In the past few weeks, my laptop suffered from very annoying random restarts. Randomly and to the point of preventing me to work correctly. After a bit of dusting out etc. I solved my problem by changing the 4GB memory module of my Lenovo X220 and putting a 2GB I had from another Lenovo. It worked. Good and bad. Good, it works, really bad, I cannot run anymore my virtual machine for my customers.
So, I had no choices but looking for RAM modules and I must say, I am not used to do it. From the documentation, I had to find the very special 1.5V CL=9 DDR3 1333MHz SODIMM and if possible from a good company like Crucial. On the website from Crucial, it offers the use of the low voltage 1.35V but on the website of Intel, the only supported voltage is 1.5V.
Anyway, I was lucky, on Amazon it was possible to order two 8GB 1.5V CL=9 DDR3 1333MHz SODIMM from Crucial.
Happy days until opening the box, the delivery was composed of two 8GB 1600MHz 1.35V CL=11 SODIMMs. So, I tried my luck, just putting one SODIMM and restarting the laptop. It worked!
Basically every body is contradicting everybody, be it on a discussion forum or any other place. The reason is simple, new low voltage RAM modules can run both at 1.35V and 1.5V. For the CL or CAS latency it looks like the system can adapt itself. I have no idea how, but the Crucial website tells me that I can use some CL=11 modules.

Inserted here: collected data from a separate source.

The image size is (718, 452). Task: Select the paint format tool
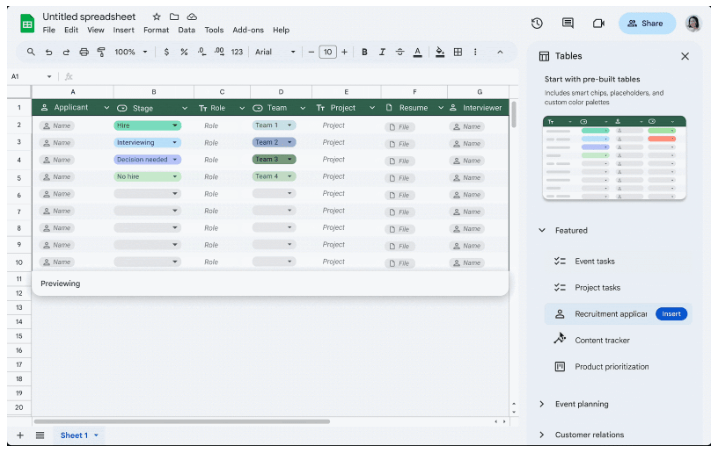pyautogui.click(x=101, y=52)
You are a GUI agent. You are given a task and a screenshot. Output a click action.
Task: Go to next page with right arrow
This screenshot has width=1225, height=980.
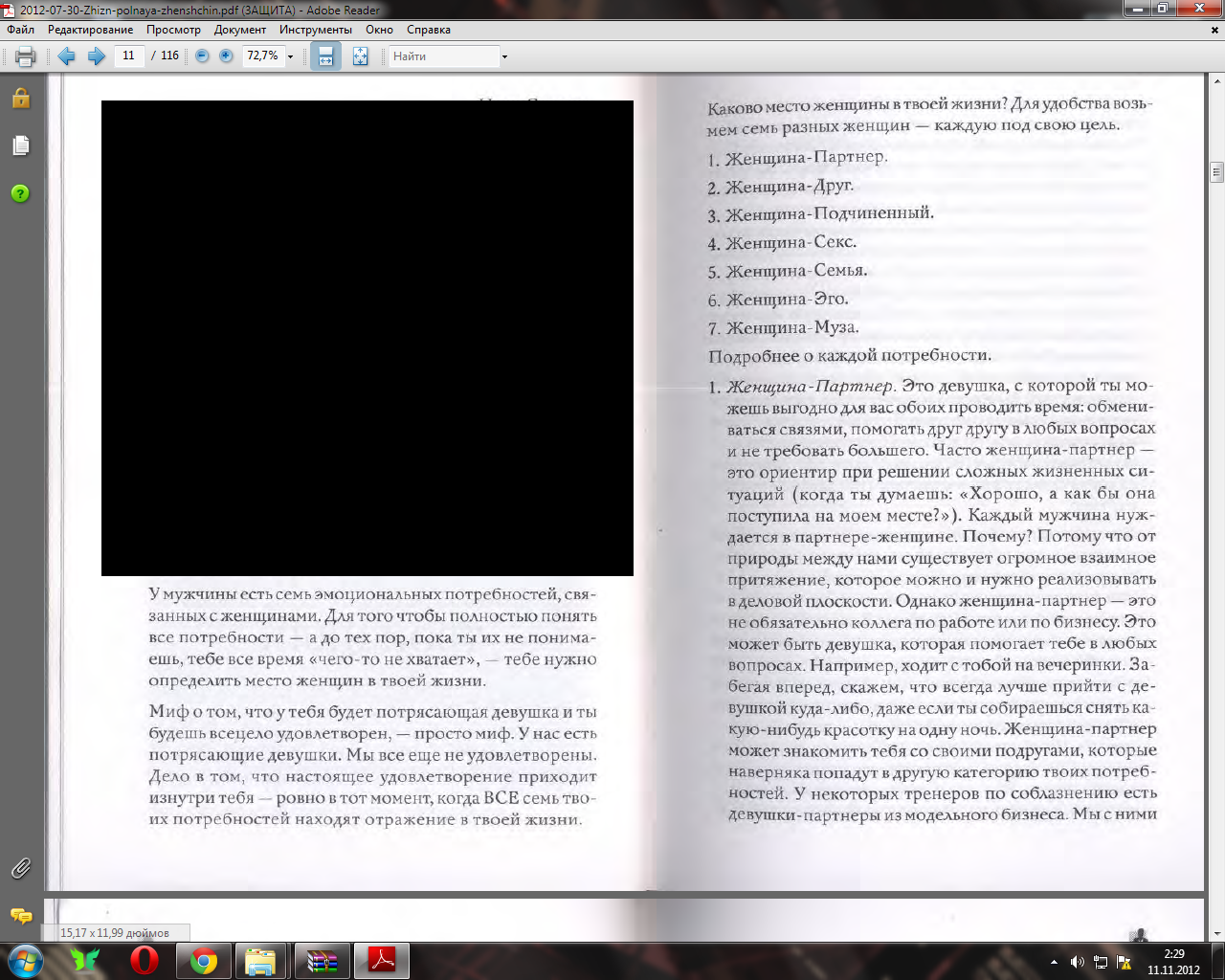pyautogui.click(x=96, y=56)
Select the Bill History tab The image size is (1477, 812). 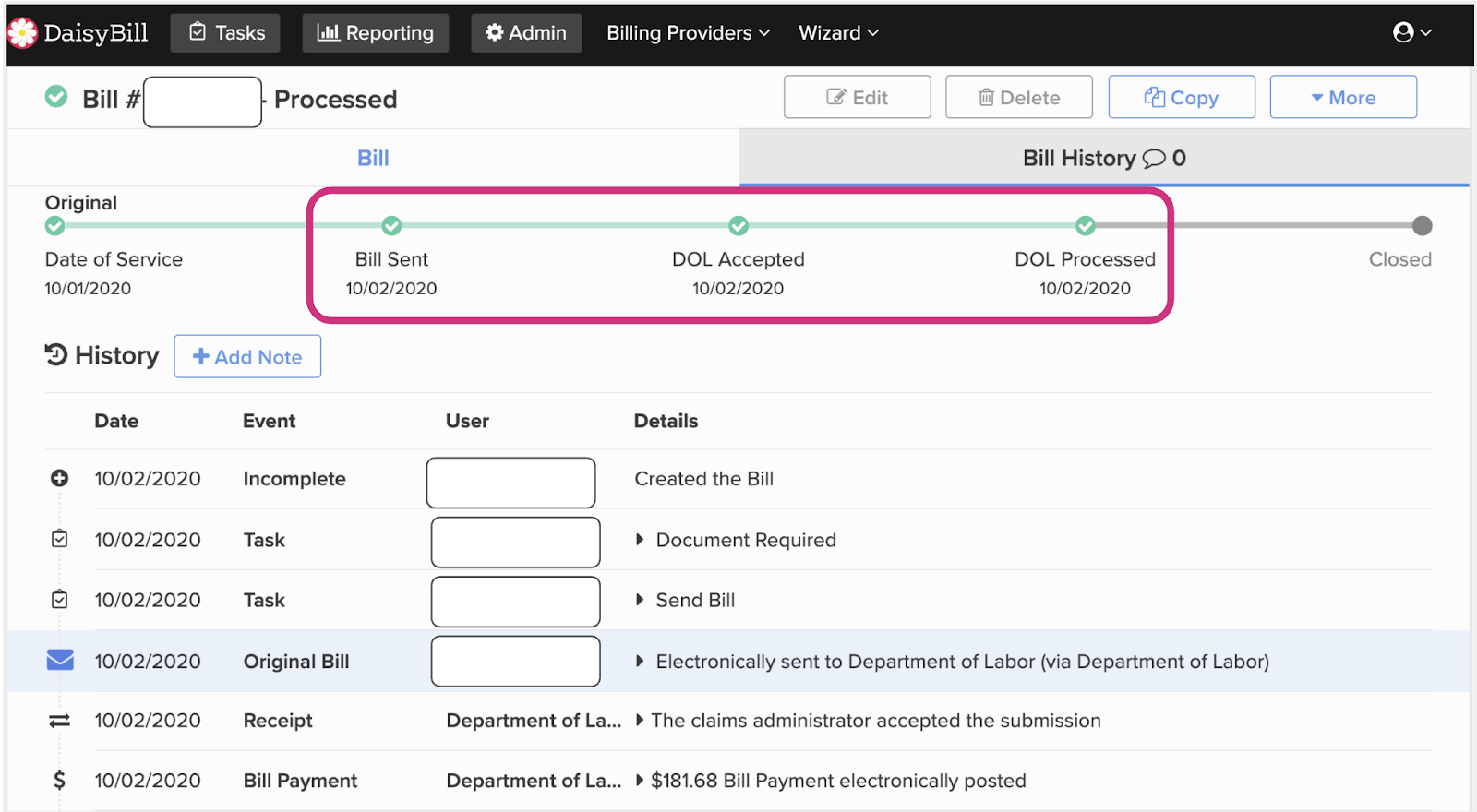pyautogui.click(x=1103, y=158)
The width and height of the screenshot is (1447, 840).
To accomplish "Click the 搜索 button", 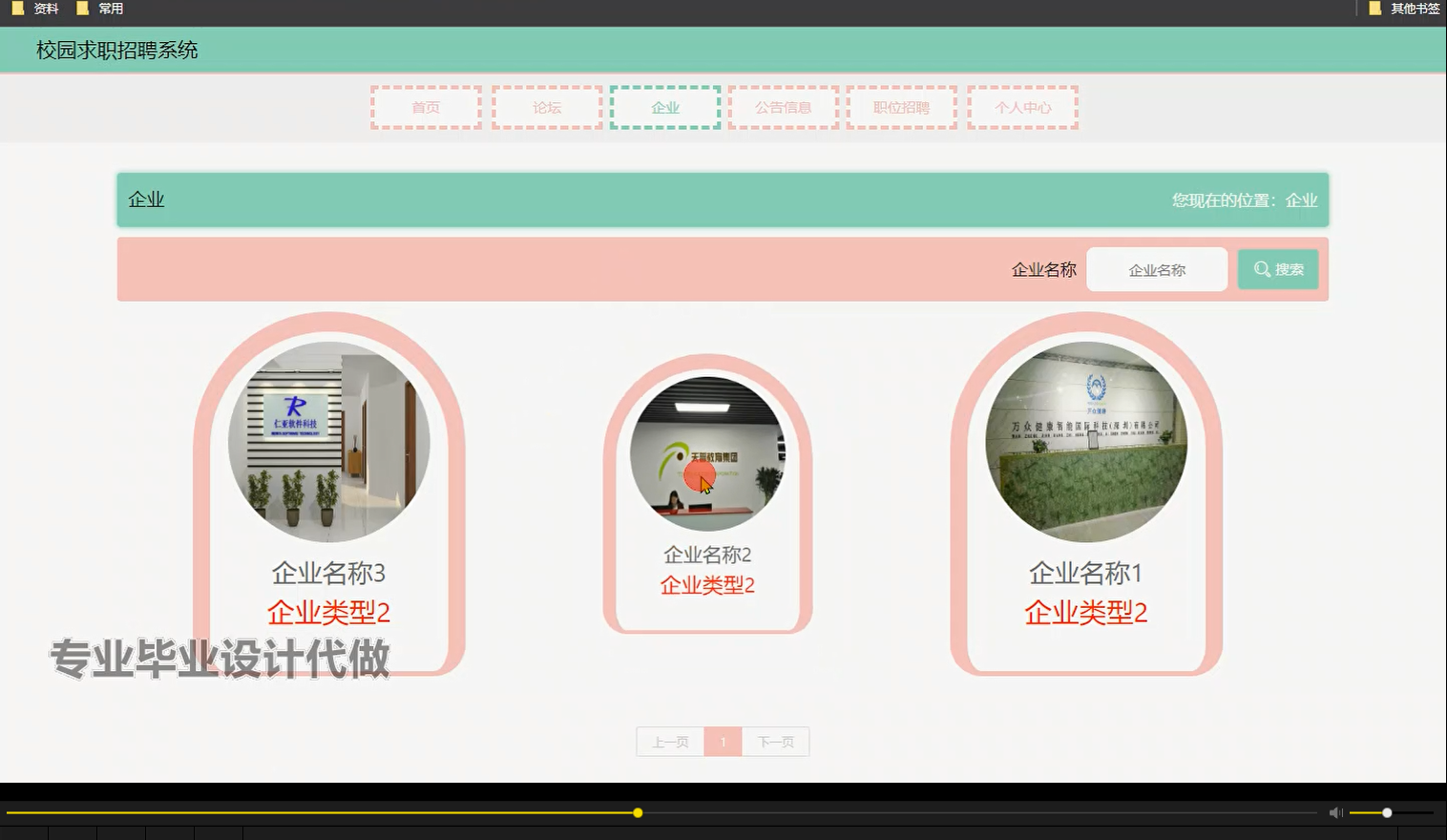I will tap(1277, 269).
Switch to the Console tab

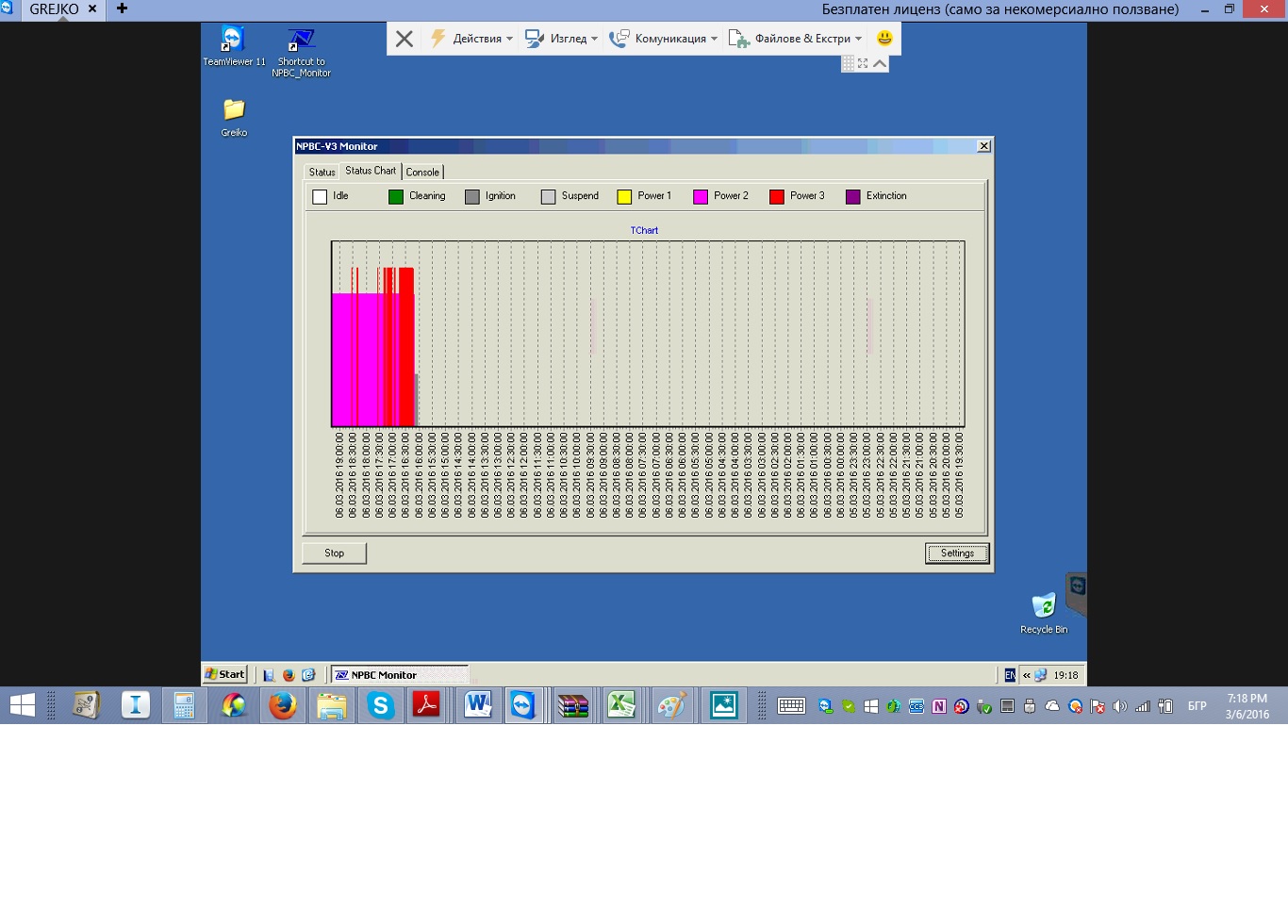point(422,173)
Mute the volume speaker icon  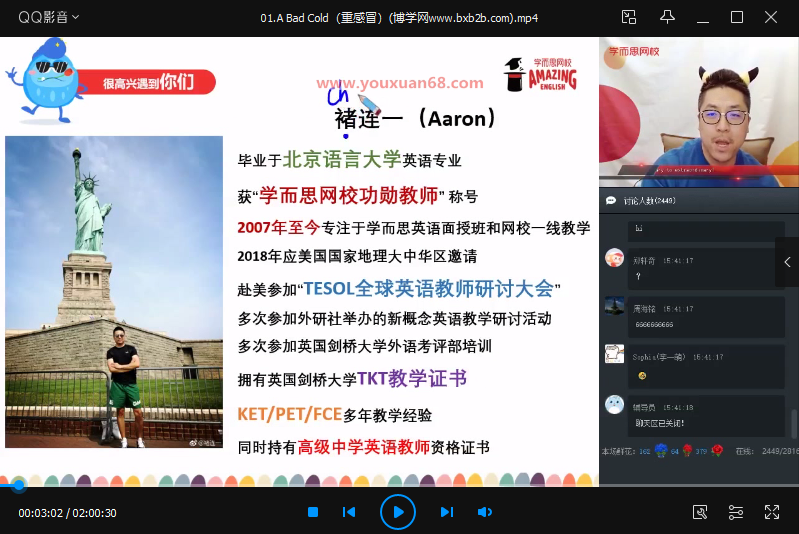coord(485,512)
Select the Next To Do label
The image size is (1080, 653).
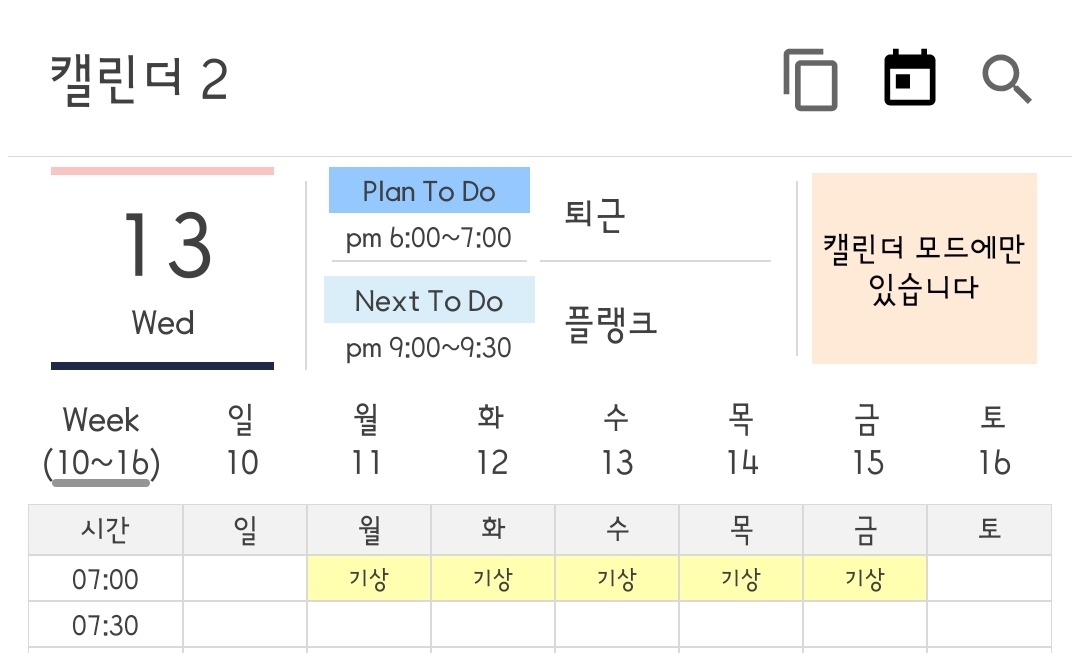coord(429,300)
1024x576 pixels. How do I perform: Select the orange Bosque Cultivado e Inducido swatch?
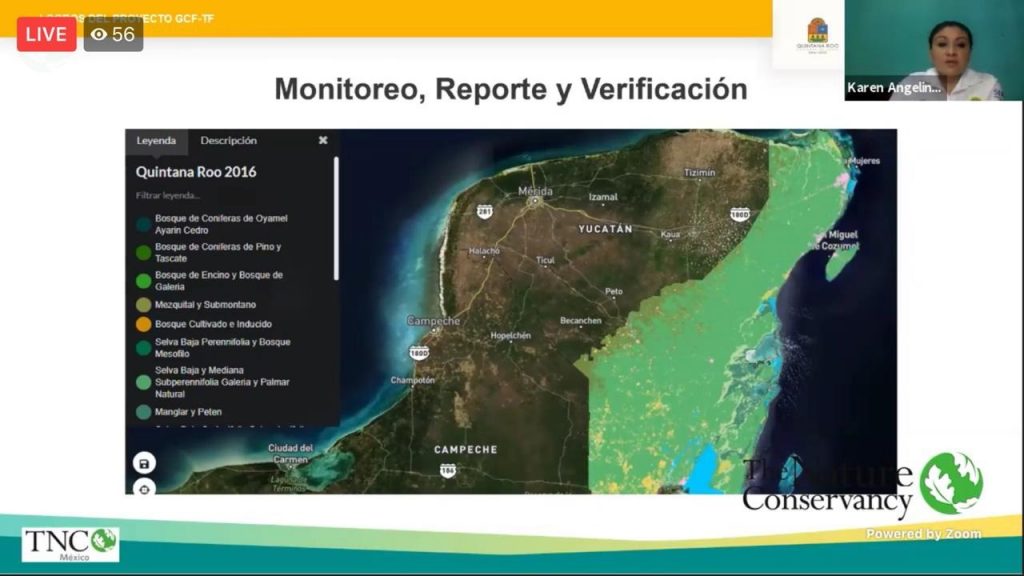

Now, I went from 4GB to 16GB in my laptop for less than 100€, with my first computer having 1MB of RAM, I am always surprised by the cost of electronics.
For the reference, the 8GB modules I bought are the CT8G3S160BMCEU.
Of course the question now is: Was it really the memory module or a simple bad contact or something like that which was solved when opening/closing the case of the laptop? I do not have the time to answer, but I will be able to test in the future by putting the 4GB module in place of the 2GB in my old laptop.